O mis gibi sabun kokusu hâlâ burnumda. Loş mutfakta, uçuk sarı boyalı rafların, tel dolapların üstüne dizilmiş, ulaşmak için sarı musluklu lavaboya dizimle basıp tırmandığım kalıp kalıp sabunlar. Komili mi, Hacı Şakir mi, markasız mı? Mutfakta kullanılan taş gibi yeşil sabunun kokusu ayrı, beyaz sabunun kokusu bir başka güzel. Koklamaya gelmez, hapşırtır adamı.
Uykuya doğru kayarken, çamaşır makinesinin mırıltıya dönüşen sesi, sabuna alıştıkça ayırt edilen incir kokusu, vızırdayan eşek arısı, yanıma kıvrılan “Sarı kedi samur kedi”, kadınların terliklerini şıpırdatarak gidiş gelişleri... derken:
- Serdar Beey, bir erkeğe ihtiyaç var, bizim kuvvetimiz yetmedi!
‘Erkek’ fırlar yerinden. İki kardeş, sırayla, biri kaynar sudan tahta maşayla çektiği çamaşırı merdanenin arasına sıkıştırır, diğeri ağır kolu çevirir. Çamaşır kıvrıla kıvrıla yerdeki sepete dökülür. (...) Mehtemelen, çamaşır ipine boyları yetmeyecektir. Zaten asarken çarşafı yere sürer pisletirler diye ‘Annane’ titizlenir.
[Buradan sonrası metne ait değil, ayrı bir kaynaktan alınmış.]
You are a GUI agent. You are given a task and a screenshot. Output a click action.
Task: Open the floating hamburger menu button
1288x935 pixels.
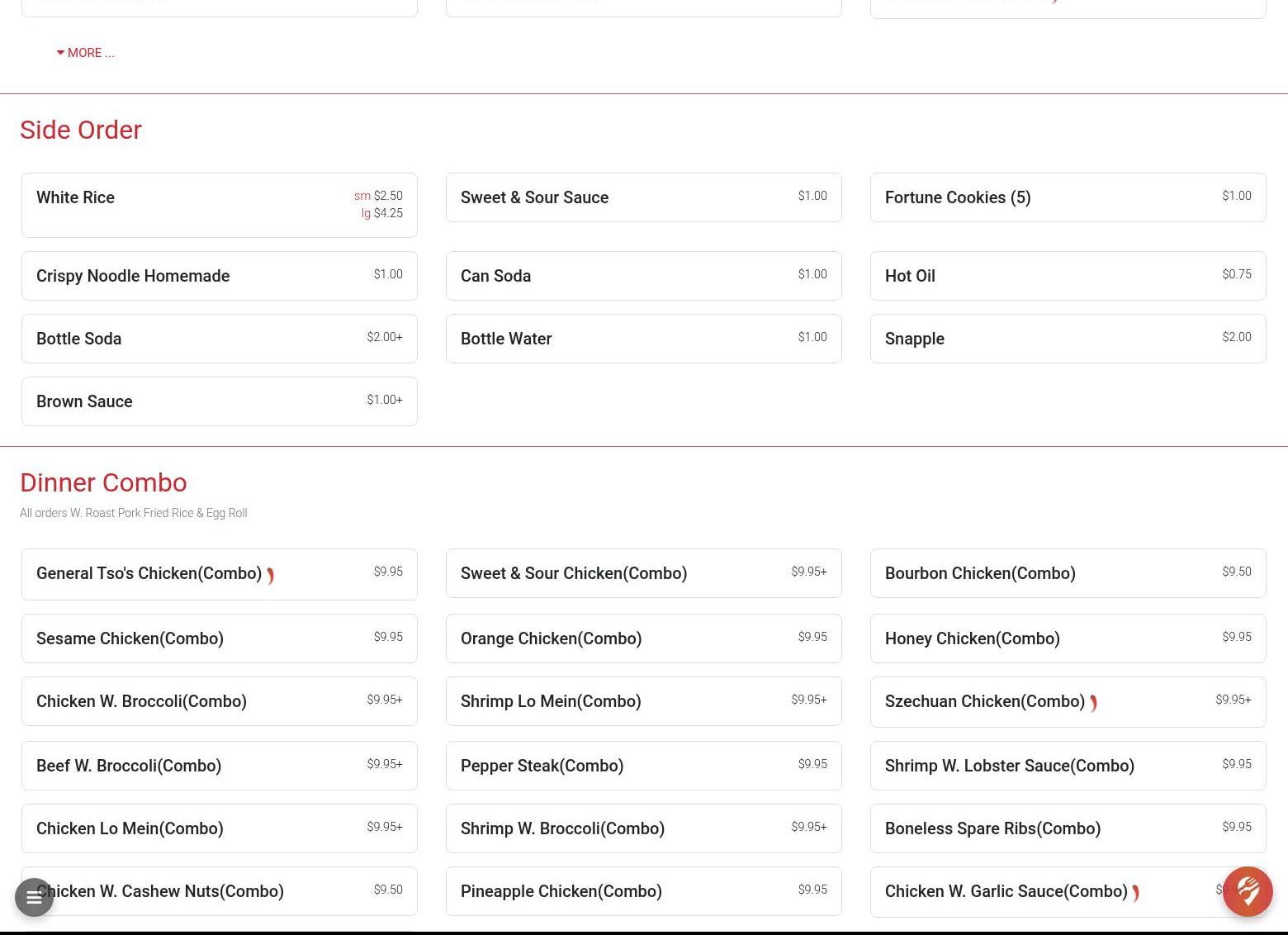[34, 897]
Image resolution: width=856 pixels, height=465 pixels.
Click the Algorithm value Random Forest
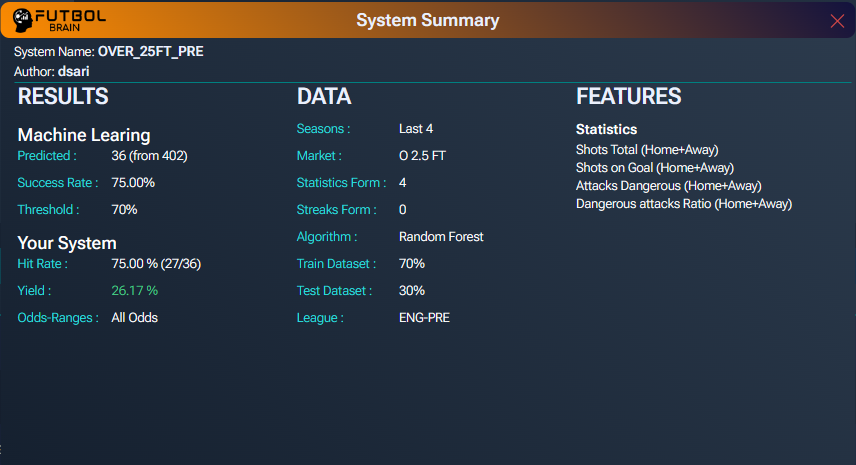click(x=441, y=237)
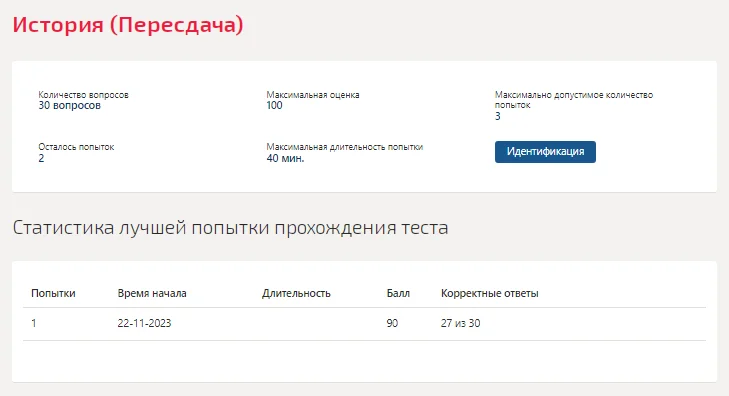Click the Осталось попыток label
This screenshot has width=729, height=396.
pos(76,147)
Tarihleri bilemiyorum. Çocuk hafızam kaydetmemiş. Sele dolusu yeşil zeytin de senenin bu mevsiminde mi gelirdi? Yine küçük evin mutfağının önünde taşlıkta oturur, çoluk çocuk bu mevsimde mi zeytini çizer, salamura dolu toprak küplere atardık. Tırnaklarımızın içi kapkara olur... Yok, yok, o sonbahardaydı galiba.
Neyse, zeytini bilmem, ama ‘taka taka dız dız’ ilkbaharda gelirdi bizim eve, eminim.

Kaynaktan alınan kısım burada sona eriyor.